PROBLEM TO WORK ON →
Given the listing below, reproduce all of it exactly.

====== INPUT FOR THIS TASK ======

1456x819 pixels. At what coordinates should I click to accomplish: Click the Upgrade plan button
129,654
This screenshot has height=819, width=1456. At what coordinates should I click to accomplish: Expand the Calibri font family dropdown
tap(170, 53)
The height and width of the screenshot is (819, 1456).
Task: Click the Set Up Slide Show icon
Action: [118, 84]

======

EXERCISE RESULT →
1456x819 pixels. At what coordinates should I click to accomplish: Click the Upgrade plan button
129,654
This screenshot has height=819, width=1456. At what coordinates should I click to accomplish: Expand the Calibri font family dropdown
tap(170, 53)
The height and width of the screenshot is (819, 1456).
Task: Click the Set Up Slide Show icon
Action: [118, 84]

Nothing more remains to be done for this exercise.